1. Moist environment for wound: In our study, a “moist” instead of “wet” environment was emphasized. The special formulation of MEBO developed on the basis of Chinese traditional philosophy ensured an appropriate “moist” wound environment. Composed of beeswax and non-water edible plant oil, the dosage form of MEBO has a strong affinity to skin and wound tissues. Its unique structure protects burn tissues from direct immersion by exuded endogenous fluid, prevents bacteria in water from contacting tissues and therefore keeps wounds moist, but not macerated. The physical change of the ointment from semisolid to liquid allows a circulation of ointment across the wound, ensuring effective drug concentration and addressing the requirements of tissue repair. Prior to the invention of MEBO, exposure therapy with the application of other topical drugs was considered as the predominant measure to monitor wound condition. To its credit, wound exposure allowed better assessment of the need for drug renewal as well as for timely drainage and manual discharge of exudation.

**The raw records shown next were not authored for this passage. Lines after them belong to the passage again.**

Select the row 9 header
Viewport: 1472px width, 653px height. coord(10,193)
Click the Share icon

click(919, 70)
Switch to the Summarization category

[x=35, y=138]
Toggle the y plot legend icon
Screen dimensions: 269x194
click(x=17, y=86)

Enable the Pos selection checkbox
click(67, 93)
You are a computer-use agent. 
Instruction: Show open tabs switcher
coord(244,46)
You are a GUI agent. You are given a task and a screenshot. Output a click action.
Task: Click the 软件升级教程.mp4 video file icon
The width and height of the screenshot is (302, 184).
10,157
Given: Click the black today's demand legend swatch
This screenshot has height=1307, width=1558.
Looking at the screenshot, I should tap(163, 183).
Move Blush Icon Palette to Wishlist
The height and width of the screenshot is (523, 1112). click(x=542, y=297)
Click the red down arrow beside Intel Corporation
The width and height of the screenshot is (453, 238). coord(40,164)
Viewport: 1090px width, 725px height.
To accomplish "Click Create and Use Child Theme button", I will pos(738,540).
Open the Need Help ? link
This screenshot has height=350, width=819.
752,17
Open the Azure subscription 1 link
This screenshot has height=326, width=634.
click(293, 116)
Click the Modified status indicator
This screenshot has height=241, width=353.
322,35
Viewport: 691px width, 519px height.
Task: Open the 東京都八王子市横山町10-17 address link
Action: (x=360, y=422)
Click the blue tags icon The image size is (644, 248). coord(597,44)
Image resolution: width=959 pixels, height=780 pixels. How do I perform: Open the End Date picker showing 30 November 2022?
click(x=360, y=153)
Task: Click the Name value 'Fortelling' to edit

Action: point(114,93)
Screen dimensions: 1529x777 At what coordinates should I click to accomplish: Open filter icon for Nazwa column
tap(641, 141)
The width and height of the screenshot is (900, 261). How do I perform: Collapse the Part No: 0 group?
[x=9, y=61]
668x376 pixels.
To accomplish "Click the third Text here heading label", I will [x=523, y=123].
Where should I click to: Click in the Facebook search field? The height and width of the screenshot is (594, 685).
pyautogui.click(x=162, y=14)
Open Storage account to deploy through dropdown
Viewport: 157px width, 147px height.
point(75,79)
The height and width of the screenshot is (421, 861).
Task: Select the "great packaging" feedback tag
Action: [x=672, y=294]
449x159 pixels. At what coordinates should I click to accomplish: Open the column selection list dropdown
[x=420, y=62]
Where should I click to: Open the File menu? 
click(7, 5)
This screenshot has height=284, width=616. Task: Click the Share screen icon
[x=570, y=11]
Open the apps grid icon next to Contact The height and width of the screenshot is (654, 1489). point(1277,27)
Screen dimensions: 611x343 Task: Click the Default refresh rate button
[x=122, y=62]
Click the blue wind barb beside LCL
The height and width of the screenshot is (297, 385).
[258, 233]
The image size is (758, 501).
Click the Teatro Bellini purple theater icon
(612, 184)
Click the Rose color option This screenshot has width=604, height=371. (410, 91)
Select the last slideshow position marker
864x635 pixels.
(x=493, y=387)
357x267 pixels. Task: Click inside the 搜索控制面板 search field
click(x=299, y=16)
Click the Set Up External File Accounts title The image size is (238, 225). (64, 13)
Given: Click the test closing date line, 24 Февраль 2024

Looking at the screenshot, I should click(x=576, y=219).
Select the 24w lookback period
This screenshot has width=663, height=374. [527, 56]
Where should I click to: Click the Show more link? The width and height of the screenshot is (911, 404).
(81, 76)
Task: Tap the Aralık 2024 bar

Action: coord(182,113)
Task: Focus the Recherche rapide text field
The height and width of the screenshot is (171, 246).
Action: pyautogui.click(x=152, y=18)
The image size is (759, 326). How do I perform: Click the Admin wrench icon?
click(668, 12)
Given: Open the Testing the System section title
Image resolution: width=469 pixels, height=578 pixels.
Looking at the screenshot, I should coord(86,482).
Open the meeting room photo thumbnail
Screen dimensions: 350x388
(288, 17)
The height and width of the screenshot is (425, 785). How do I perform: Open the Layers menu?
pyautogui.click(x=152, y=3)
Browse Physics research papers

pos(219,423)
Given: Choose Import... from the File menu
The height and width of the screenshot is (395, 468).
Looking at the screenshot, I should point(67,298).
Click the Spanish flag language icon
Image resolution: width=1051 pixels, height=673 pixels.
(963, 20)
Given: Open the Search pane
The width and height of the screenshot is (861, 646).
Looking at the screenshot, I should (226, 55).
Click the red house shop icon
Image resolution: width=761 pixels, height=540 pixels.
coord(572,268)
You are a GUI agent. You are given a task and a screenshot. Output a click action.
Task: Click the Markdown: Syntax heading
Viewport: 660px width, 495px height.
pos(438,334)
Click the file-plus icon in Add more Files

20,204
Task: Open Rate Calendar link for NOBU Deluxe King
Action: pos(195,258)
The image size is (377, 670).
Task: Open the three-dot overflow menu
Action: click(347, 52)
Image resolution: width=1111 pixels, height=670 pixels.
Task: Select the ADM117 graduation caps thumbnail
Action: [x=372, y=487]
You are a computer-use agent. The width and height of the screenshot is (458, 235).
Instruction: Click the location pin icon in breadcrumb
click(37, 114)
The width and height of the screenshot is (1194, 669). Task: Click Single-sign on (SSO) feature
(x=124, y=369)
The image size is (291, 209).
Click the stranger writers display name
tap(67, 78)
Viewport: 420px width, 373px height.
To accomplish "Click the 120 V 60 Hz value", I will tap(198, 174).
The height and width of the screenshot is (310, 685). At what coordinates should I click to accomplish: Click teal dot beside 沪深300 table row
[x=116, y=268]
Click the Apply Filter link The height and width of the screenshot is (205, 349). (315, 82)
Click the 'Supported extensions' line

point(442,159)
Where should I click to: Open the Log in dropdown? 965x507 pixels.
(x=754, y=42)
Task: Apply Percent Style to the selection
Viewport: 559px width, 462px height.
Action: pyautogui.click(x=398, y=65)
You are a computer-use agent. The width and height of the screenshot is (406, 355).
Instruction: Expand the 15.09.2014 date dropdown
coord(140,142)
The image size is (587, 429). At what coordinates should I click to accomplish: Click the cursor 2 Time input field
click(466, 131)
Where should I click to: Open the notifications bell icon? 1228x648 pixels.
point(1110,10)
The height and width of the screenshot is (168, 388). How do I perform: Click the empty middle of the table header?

2. Unobstructed drainage and isolation: BRT with MEBT/MEBO features an automatic drainage system that enables the timely drainage and discharge of exudation and liquefied products from the wound surface. This mechanism of action destroys the bacterial growth environment, interrupts bacterial nutriment supply, reduces bacterial concentration and therefore effectively arrests bacterial proliferation and invasion. The unique dosage form of MEBO effectively isolates the wound from bacterial contamination originating from the surrounding environment by forming a barrier that actually provides the wound with a clean and relatively “sterile” environment.

3. Drug ingredients and other claims: MEBO also claims to increase local blood flow, promote recovery of the microcirculation, and encourage wound healing. These three factors all enhance the ability of local tissue to resist infection.